From: John Walley <>
Date: Fri Nov 27 2009 - 22:30:06 EST

#8 is an extension of #7. I think they mean that is when nature began to be red in tooth and claw. YEC's believe that was due to Adam's sin and the curse.


----- Original Message ----
From: gordon brown <Gordon.Brown@Colorado.EDU>
Sent: Fri, November 27, 2009 10:23:04 PM
Subject: Re: [asa] New IVP book Should Christians Embrace Evolution

On Fri, 27 Nov 2009, Dave Wallace wrote:

> Should Christians Embrace Evolution
> Appears that IVP is pushing this book hard.  Anyone in the UK read it yet?
>      It may at first seem easy to say ?God simply used evolution to
>      bring about the results he desired?, as some are proposing
>      today.
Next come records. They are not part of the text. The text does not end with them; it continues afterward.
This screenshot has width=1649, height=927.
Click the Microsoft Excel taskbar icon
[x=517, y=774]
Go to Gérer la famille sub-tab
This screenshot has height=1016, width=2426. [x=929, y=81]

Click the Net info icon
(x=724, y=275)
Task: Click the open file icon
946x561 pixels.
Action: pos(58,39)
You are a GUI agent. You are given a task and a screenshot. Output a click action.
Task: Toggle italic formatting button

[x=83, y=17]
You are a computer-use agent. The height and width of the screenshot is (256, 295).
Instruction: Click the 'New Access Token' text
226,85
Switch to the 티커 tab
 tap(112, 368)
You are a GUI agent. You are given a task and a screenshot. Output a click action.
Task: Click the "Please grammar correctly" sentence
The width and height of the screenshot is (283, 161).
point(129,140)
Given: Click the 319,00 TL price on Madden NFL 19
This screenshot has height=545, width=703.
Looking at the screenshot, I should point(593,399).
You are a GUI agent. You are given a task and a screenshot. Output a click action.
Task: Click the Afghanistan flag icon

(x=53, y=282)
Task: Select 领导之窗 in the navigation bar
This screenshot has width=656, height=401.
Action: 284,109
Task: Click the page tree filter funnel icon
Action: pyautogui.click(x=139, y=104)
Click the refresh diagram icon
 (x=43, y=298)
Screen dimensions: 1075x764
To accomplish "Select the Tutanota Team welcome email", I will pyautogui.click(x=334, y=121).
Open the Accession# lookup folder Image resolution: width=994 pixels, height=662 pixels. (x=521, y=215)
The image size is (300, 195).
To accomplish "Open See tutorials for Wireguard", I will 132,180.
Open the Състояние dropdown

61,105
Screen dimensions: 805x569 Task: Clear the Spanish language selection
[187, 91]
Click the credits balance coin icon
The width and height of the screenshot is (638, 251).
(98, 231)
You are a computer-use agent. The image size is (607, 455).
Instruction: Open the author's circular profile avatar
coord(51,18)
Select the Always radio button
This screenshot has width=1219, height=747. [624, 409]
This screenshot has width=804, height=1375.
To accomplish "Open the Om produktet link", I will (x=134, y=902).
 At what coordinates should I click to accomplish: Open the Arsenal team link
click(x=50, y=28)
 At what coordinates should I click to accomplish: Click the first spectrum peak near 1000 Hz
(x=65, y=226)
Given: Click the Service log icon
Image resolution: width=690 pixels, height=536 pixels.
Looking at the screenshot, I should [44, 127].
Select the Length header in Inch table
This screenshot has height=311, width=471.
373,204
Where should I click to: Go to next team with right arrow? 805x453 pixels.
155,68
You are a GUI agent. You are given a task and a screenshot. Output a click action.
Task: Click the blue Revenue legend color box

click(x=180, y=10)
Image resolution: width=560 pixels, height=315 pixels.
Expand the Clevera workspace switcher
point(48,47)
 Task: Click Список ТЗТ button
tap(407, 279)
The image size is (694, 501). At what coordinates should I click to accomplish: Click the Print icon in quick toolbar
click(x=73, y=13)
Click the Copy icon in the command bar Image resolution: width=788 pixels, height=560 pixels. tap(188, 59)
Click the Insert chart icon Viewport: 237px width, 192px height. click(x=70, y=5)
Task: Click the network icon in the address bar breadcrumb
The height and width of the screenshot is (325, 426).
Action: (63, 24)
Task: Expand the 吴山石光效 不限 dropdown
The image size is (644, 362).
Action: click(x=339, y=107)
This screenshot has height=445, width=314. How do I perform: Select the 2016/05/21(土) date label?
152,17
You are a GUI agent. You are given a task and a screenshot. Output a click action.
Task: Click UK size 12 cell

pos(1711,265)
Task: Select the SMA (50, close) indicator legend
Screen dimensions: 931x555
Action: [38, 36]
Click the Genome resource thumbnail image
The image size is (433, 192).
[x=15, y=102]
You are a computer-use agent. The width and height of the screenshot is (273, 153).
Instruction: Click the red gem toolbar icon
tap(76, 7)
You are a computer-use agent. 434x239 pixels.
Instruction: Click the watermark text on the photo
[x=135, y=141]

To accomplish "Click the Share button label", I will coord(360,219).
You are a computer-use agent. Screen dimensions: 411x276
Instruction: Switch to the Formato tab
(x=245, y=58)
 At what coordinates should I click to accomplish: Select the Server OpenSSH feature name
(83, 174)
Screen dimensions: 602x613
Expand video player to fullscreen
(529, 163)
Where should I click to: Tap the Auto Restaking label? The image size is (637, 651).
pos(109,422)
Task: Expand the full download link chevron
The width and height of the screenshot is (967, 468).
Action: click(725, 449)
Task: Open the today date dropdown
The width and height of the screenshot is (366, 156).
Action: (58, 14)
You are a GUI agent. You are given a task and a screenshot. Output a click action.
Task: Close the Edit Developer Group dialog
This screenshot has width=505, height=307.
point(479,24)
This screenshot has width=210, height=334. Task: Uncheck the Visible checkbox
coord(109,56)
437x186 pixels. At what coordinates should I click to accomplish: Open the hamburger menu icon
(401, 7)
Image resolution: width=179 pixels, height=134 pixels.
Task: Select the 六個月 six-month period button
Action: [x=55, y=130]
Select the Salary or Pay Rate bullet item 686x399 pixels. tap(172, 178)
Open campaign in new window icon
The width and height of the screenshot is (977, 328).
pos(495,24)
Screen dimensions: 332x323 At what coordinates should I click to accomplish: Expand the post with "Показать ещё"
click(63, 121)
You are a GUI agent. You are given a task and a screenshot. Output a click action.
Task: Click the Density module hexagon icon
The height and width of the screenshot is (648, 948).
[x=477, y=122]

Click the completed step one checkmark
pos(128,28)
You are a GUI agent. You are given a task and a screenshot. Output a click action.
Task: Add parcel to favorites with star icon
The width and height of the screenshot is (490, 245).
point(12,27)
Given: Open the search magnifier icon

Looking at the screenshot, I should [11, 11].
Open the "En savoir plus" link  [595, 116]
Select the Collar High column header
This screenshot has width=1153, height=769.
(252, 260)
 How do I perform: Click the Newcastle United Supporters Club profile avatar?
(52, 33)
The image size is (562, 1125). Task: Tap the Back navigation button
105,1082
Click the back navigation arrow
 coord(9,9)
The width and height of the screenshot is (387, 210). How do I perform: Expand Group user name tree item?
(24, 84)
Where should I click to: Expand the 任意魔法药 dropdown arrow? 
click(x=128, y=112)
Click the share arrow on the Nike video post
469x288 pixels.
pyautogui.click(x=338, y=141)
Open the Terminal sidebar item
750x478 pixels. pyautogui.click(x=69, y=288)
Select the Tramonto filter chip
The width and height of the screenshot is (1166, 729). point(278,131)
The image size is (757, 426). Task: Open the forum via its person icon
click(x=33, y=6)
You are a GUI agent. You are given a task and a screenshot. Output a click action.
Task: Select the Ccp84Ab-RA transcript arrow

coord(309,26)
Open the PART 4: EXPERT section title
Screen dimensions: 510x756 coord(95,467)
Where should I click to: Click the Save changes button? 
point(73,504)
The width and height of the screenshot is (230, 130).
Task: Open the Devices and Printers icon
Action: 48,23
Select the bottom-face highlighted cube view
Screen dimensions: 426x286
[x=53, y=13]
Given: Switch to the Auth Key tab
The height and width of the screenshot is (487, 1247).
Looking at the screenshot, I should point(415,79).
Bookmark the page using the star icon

That view is called ?theistic evolution?. However, the
>      contributors to this volume, both scientists and biblical
>      scholars, show that adopting theistic evolution leads to many
>      positions contrary to the teaching of the Bible, such as these:
>      (1) Adam and Eve were not the first human beings, but they were
>      just two Neolithic farmers among about ten million other human
>      beings on earth at that time, and God just chose to reveal
>      himself to them in a personal way. (2) Those other human beings
>      had already been seeking to worship and serve God or gods in
>      their own ways. (3) Adam was not specially formed by God of
>      ?dust from the ground? (Gen. 2:7) but had two human parents. (4)
>      Eve was not directly made by God out of a ?rib that the Lord God
>      had taken from the man? (Gen. 2:22), but she also had two human
>      parents. (5) Many human beings both then and now are not
>      descended from Adam and Eve. (6) Adam and Eve?s sin was not the
>      first sin. (7) Human physical death had occurred for thousands
>      of years before Adam and Eve?s sin ? it was part of the way
>      living things had always existed. (8) God did not impose any
>      alteration in the natural world when he cursed the ground
>      because of Adam?s sin.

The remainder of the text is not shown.